Picked up an August 1966 stamped Fastback the other day. I’m pretty new to stingrays and I know the 66 has unique parts to that year. It has the sprint chainring, sprint hubs, solid shift lever but I’m unsure about the back end components. Rear tire was a Fastback slik. (I understand there were a lot of years until now that someone could have swapped it) Is the spoke protector correct? And the derailleur is a Huret allvit. I haven’t cleaned it up at all yet.


----------



## slothagese (Jul 19, 2018)

Never mind the spoke protector. I guess I didn’t understand what I read about the lip on the 69’ up protectors.


----------



## GTs58 (Jul 19, 2018)

It should have the Sprint stamped Huret Allvit and it looks like the Spoke protector does and then doesn't look like his has the lip on the very outside diameter.
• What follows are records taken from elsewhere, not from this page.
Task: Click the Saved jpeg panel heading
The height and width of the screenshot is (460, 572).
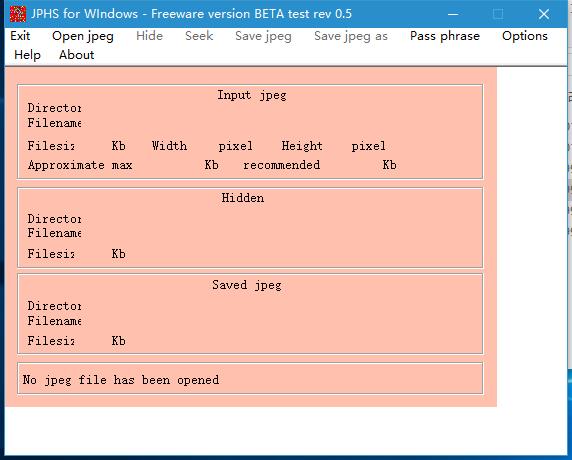Action: click(247, 285)
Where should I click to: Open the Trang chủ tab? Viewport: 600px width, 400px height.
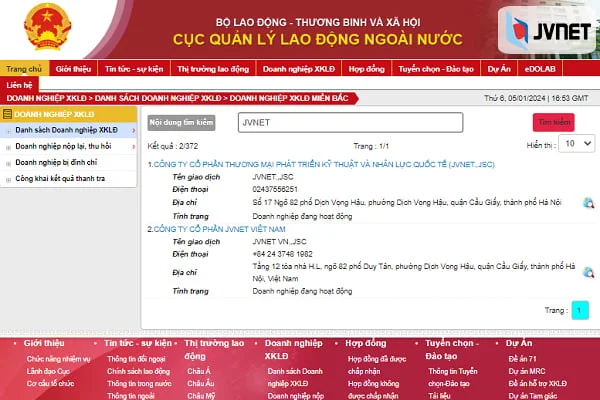(x=23, y=69)
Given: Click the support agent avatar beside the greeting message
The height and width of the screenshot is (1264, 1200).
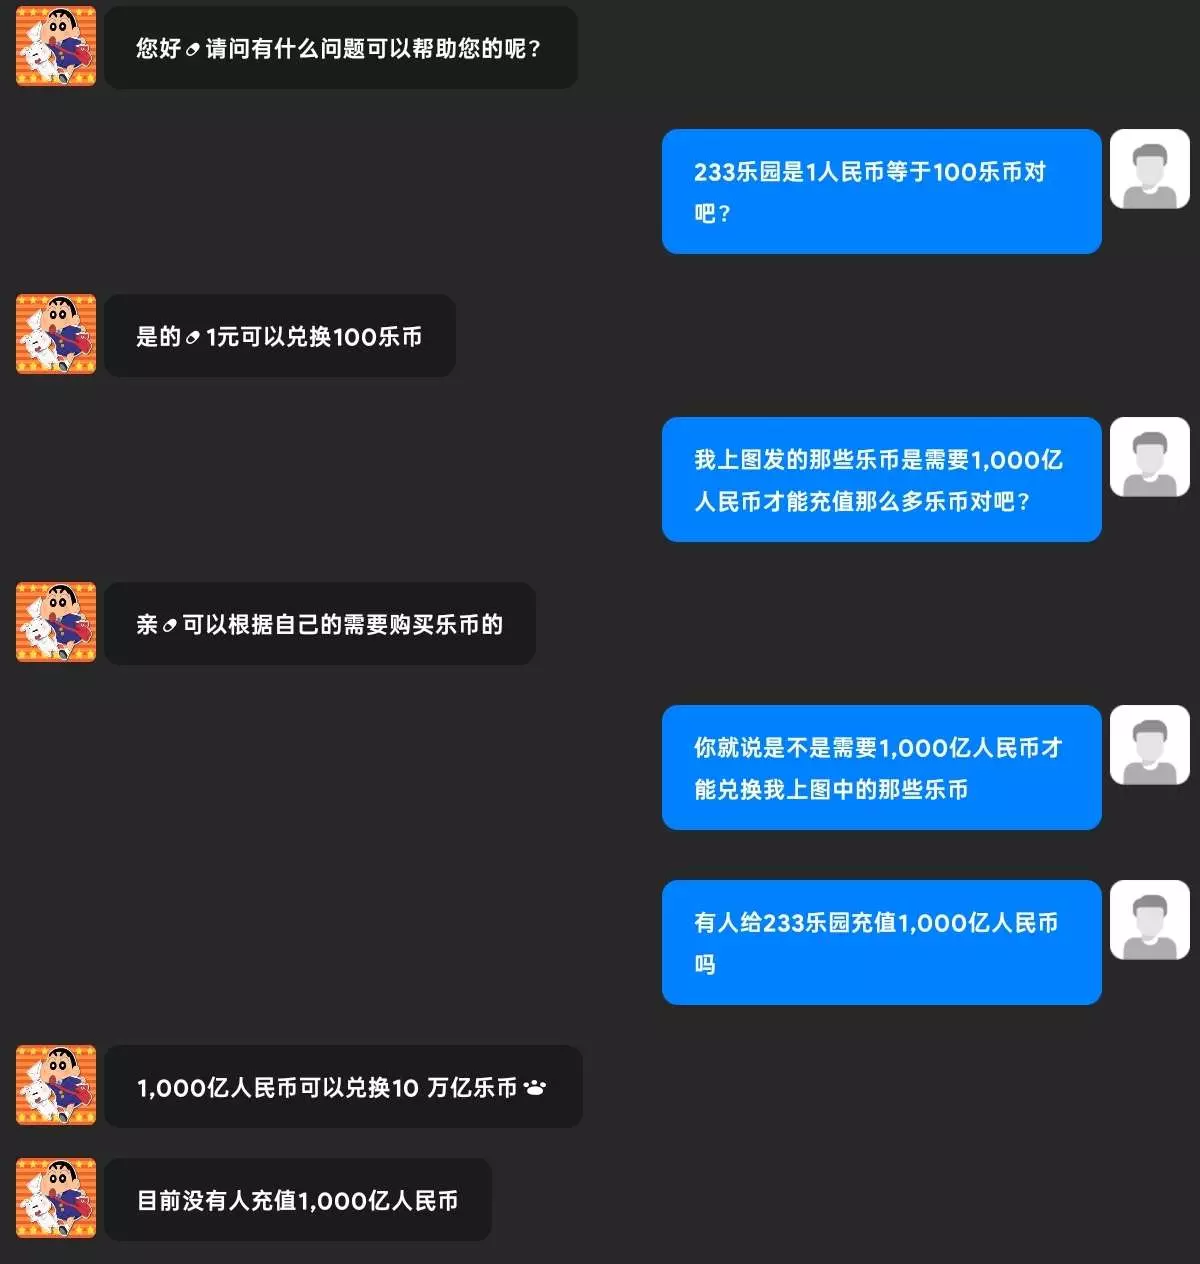Looking at the screenshot, I should pos(56,46).
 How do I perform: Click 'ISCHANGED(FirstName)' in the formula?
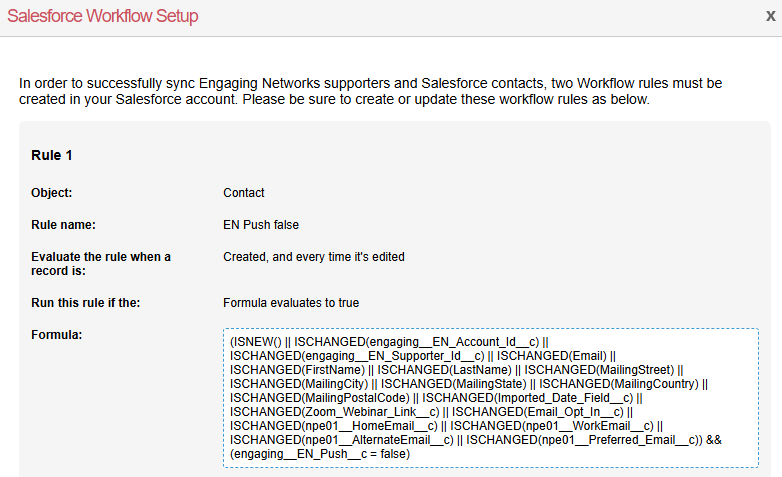pyautogui.click(x=298, y=369)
Picture is deceiving on the left side but it does look correct. Schwinn used that style derailleur starting mid 1961 thru the 63 model year.


----------



## slothagese (Jul 20, 2018)

GTs58 said:


> It should have the Sprint stamped Huret Allvit and it looks like the Spoke protector does and then doesn't look like his has the lip on the very outside diameter. Picture is deceiving on the left side but it does look correct. Schwinn used that style derailleur starting mid 1961 thru the 63 model year.



Thank you. I couldn’t find the particulars on the derailleur anywhere but I didn’t think it was correct.


----------



## GTs58 (Jul 20, 2018)

FYI... The 66 Sprint derailleur ushered in the plastic jockey wheels verses the all metal wheels and the two tension lugs on the jockey cage.


----------